> **Supplied passage**

Personal information
- Full name: Israela Alicia Groves
- Date of birth: 7 June 1999 (age 26)
- Place of birth: Pickering, Ontario, Canada
- Height: 5 ft 10 in (1.78 m)
- Position: Midfielder

Team information
- Current team: Hồ Chí Minh City
- Number: 70

College career
- Years: Team / Apps / (Gls)
- 2016–2019: Roberts Wesleyan University / 65 / (15)

Senior career*
- Years: Team / Apps / (Gls)
- 2020–2022: Vilaverdense / 23 / (3)
- 2022–2023: US Saint-Malo / 23 / (0)
- 2023–2024: London City Lionesses / 9 / (0)
- 2025: Athlone Town / 15 / (0)
- 2026–: Hồ Chí Minh City / 0 / (0)

International career
- 2023–: Jamaica / 2 / (0)

= Izzy Groves =

Jamaican footballer

Israela Alicia "Izzy" Groves (born 7 June 1999) is a professional footballer who currently plays for Vietnamese club Hồ Chí Minh City. Born in Canada, she represents Jamaica at international level.

==Club career==

Groves grew up in Pickering, Ontario, Canada, a suburb of Toronto, as the daughter of Harbour View F.C. club-legend and Jamaican international Hubert 'Junior' Groves. From 2016 to 2019 she played for the Roberts Wesleyan University Redhawks, graduating in 2020 with a degree in biology. She served as team captain in 2019, earned all-conference honors and helped the team reach the NCCAA D-1 Final 4.

In 2020, she signed with Vilaverdense in the Portuguese Second Division. In her first season, during which she led the team in scoring, Vilaverdense went undefeated and earned promotion to the First Division. The team then finished 8th in 2021-22.

For the 2022–23 season, Groves played for US Saint-Malo in the French second division. She appeared in 23 matches for the club.

> **The data**
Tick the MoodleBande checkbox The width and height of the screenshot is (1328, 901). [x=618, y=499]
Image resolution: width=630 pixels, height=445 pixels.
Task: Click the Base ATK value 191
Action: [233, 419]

> **Task directions**
In the Izzy Groves profile, what subject was her degree in when she graduated from Roberts Wesleyan University?

> **Result of the task**
Biology.